The Syrian conflict is almost two years old. More than 40,000 Syrians have died, an estimated half million have fled the country, and the violence shows no signs of subsiding. Recently, rebel forces seem to have gained the upper hand in the conflict, and they are in direct control of about 40 percent of the country. They have brought the battle right up to Syrian President Bashar al-Assad's doorstep, at times closing off the airport in Damascus. But Assad remains in control, and he has reacted to rebel gains by becoming steadily more violent, most recently launching Scud ballistic missiles against his opponents.
The original anti-Assad protesters, who were largely peaceful and refrained from calling for the regime's ouster, were sidelined long ago by the escalating war. Iran and Hezbollah have provided weapons to the Syrian army, and donors in Saudi Arabia and the Gulf have sent a steady supply of munitions -- mostly small arms -- to the opposition. This support has primarily reached the more extreme groups, with whom the donors are more ideologically and politically aligned. Last week, one such group, the al Qaeda–affiliated Jabhat al-Nusra, was reportedly able to capture the command center of the Syrian army's 111th regiment. The move was a blow to the Assad regime but also an indication of the extent to which Syria's more moderate rebels have been eclipsed by the impressive successes of more radical groups. Today, the moderates are the only forces in the country without a steady flow of foreign arms; the European Union and the United States have refused to send weapons directly to the fighters. Fearing utter obsolescence, moderate groups have repeatedly called on the West to provide them with the ammunition they need to overthrow Assad.
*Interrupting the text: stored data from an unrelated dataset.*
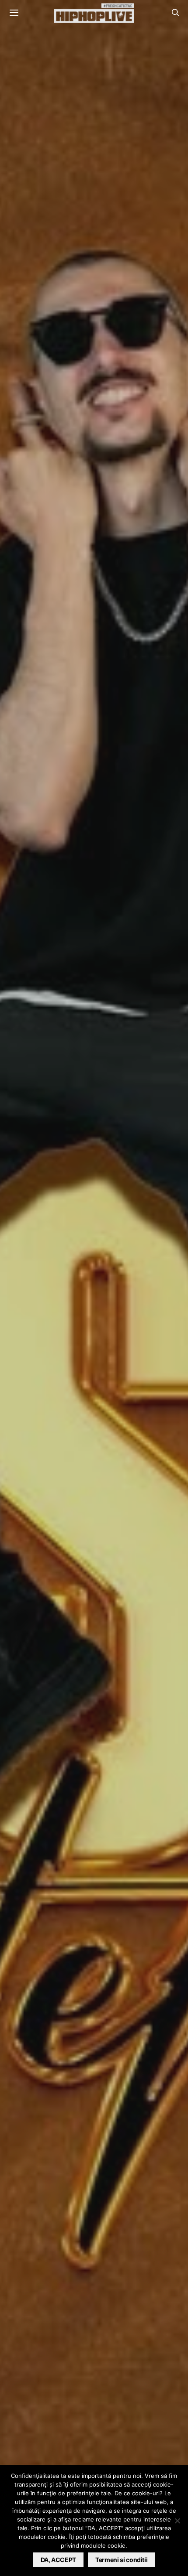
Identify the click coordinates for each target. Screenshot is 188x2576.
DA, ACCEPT (59, 2559)
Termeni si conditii (121, 2559)
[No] (177, 2520)
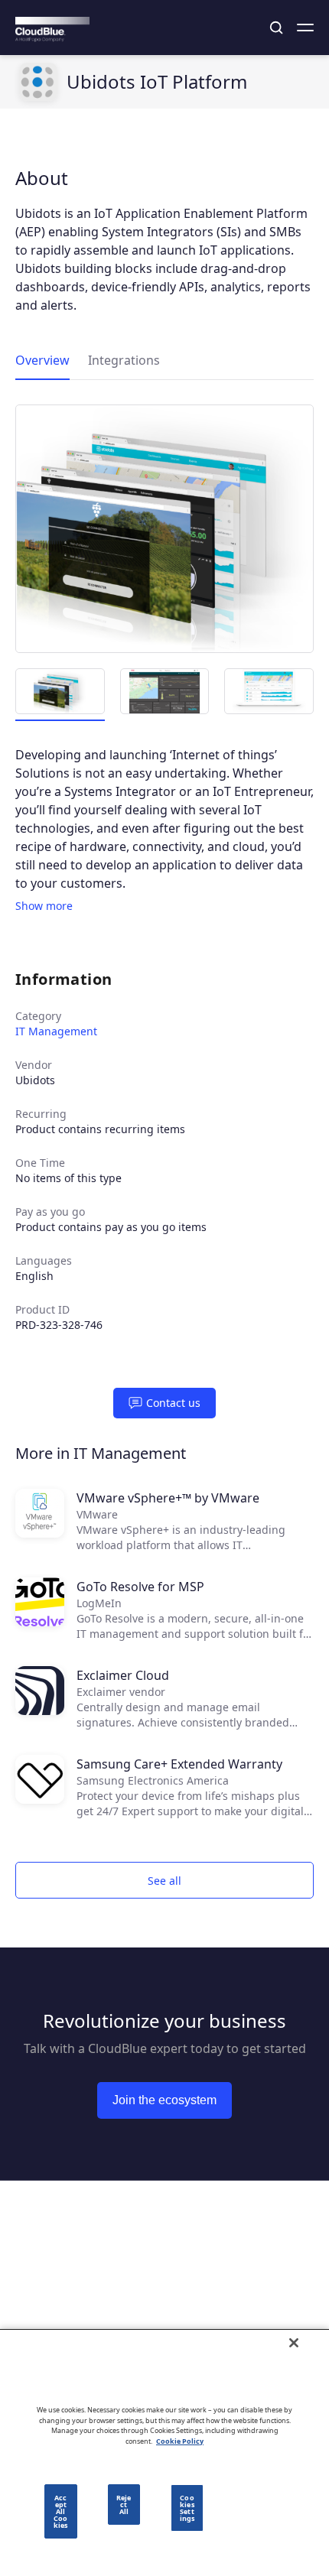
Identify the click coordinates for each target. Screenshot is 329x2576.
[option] (164, 528)
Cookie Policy (180, 2441)
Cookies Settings (187, 2508)
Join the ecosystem (164, 2100)
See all (164, 1880)
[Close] (294, 2343)
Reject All (123, 2504)
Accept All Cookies (60, 2511)
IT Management (56, 1031)
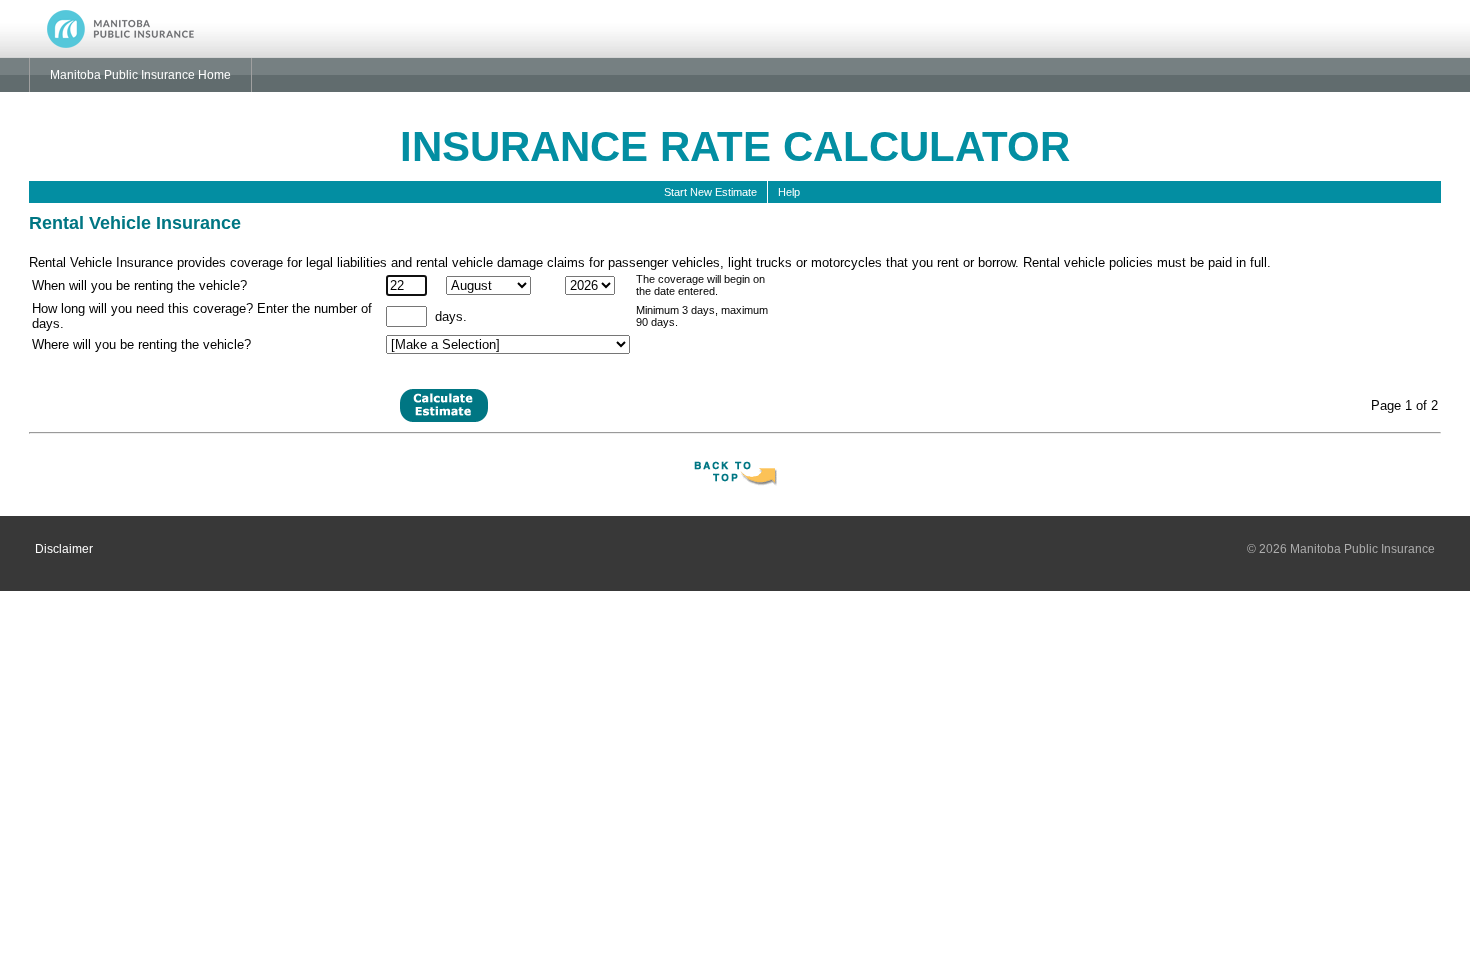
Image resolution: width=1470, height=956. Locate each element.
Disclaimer (64, 549)
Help (792, 192)
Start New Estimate (710, 192)
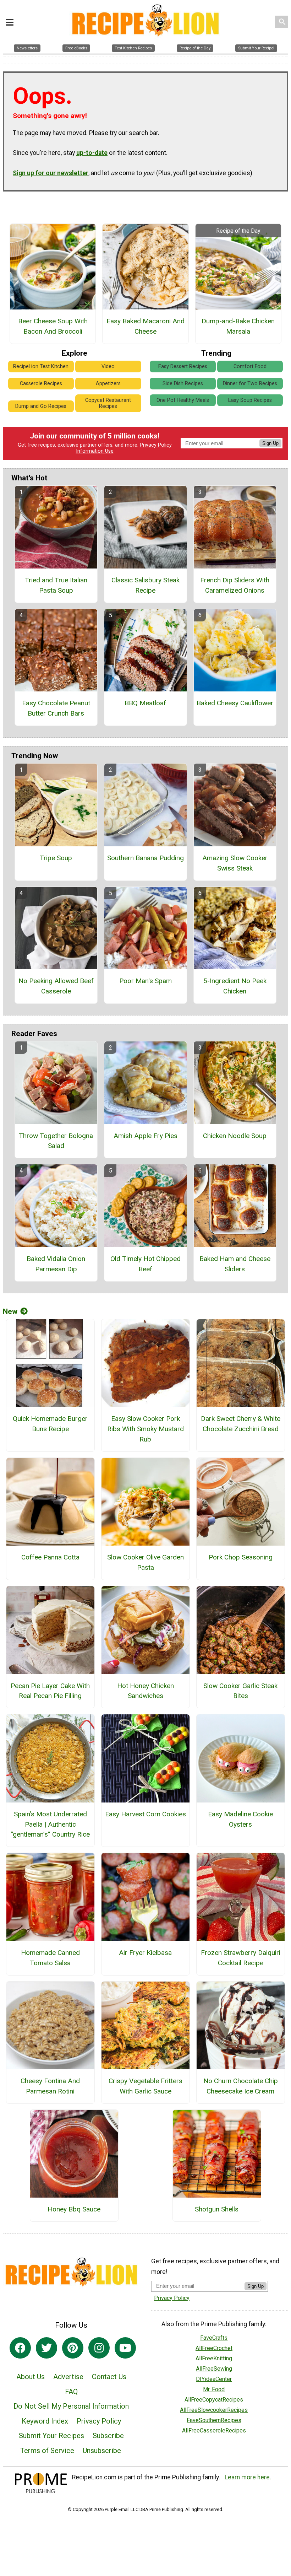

For several sound reasons, Western decision-makers have rejected any notion of comprehensively arming Syria's opposition. For one, the kaleidoscope of opposition groups in Syria had seemed too fractured, and their ideological leanings too opaque, to merit support. Second, policymakers worried that lawlessness and corruption, were sobering reminders of the challenges that might follow the end of fighting. Although the Libyan rebels succeeded in toppling the Qaddafi regime, they were less successful in controlling -- or unwilling to control -- the dispersal of arms after their victory.